Source material Start Marker

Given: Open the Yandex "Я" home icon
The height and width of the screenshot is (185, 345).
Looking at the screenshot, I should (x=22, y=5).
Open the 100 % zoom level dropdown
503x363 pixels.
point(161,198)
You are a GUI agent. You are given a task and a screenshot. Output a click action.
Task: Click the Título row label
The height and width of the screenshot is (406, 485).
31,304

Source material End Marker
Source material Start Marker

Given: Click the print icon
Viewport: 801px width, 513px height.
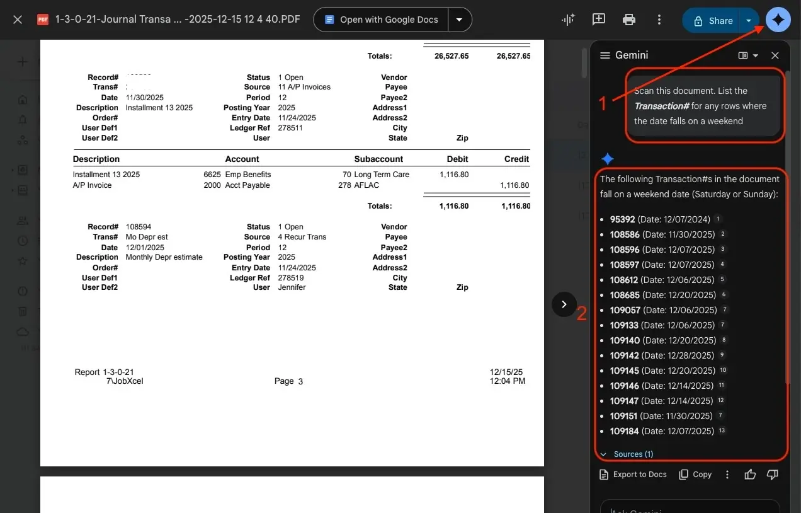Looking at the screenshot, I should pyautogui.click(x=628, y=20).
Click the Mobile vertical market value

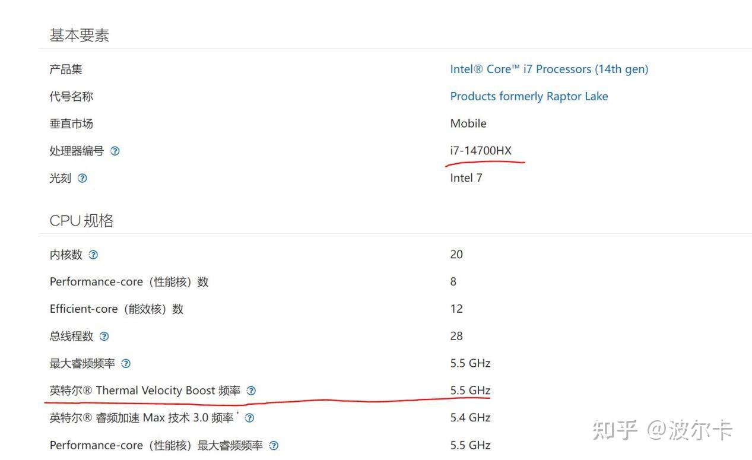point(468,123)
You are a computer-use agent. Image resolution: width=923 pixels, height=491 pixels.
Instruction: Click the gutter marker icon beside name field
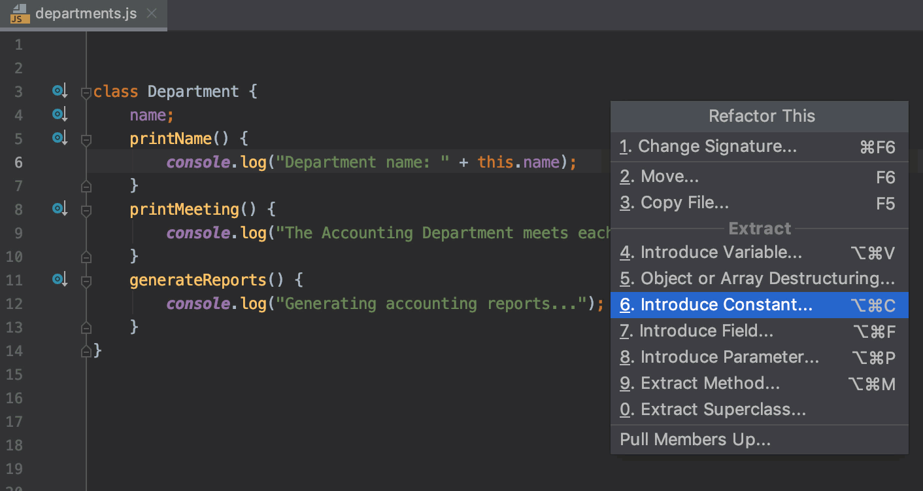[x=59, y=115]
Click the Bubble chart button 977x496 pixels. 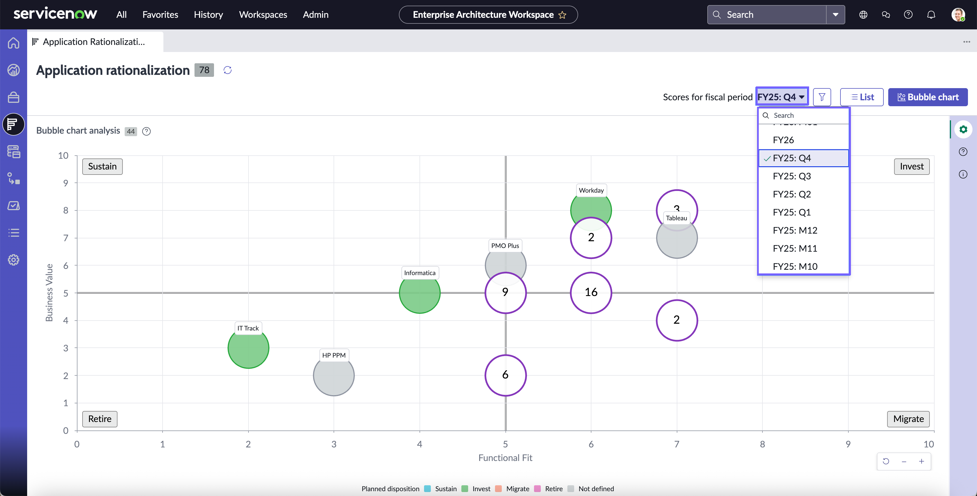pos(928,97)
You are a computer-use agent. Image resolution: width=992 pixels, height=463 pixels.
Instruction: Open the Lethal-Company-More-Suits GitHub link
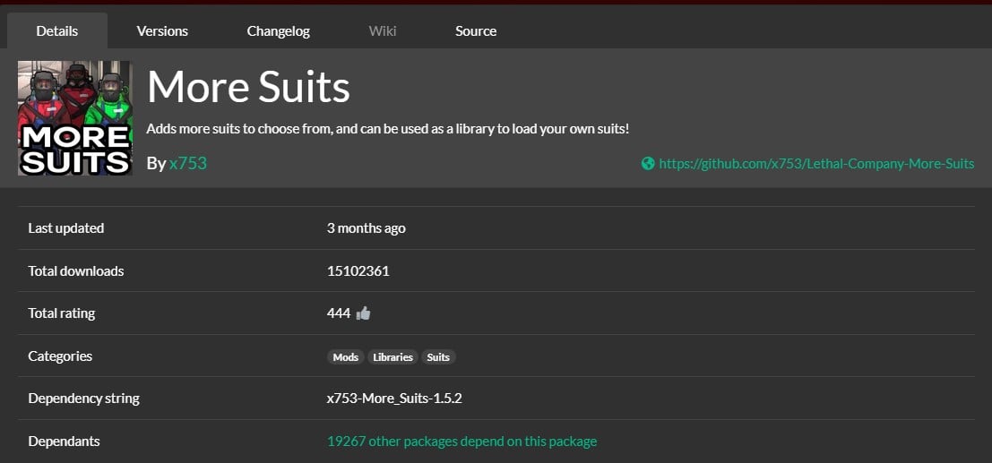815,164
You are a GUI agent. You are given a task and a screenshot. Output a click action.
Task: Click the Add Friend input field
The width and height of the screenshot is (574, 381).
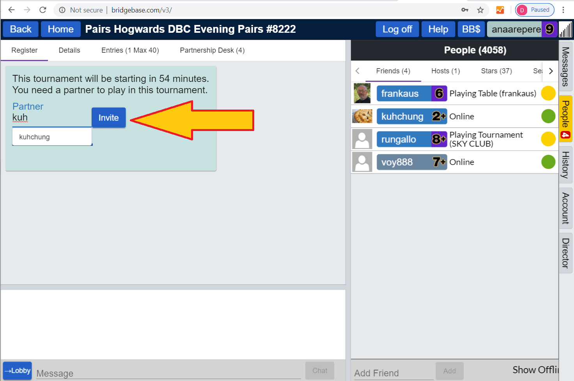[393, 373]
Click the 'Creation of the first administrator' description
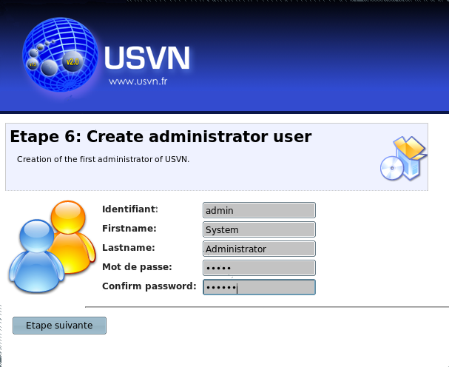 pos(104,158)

Source material End Marker

(Task): From the entries, give the number of lines where the string "agent" is found, and nothing else.

(Output for this exercise): 4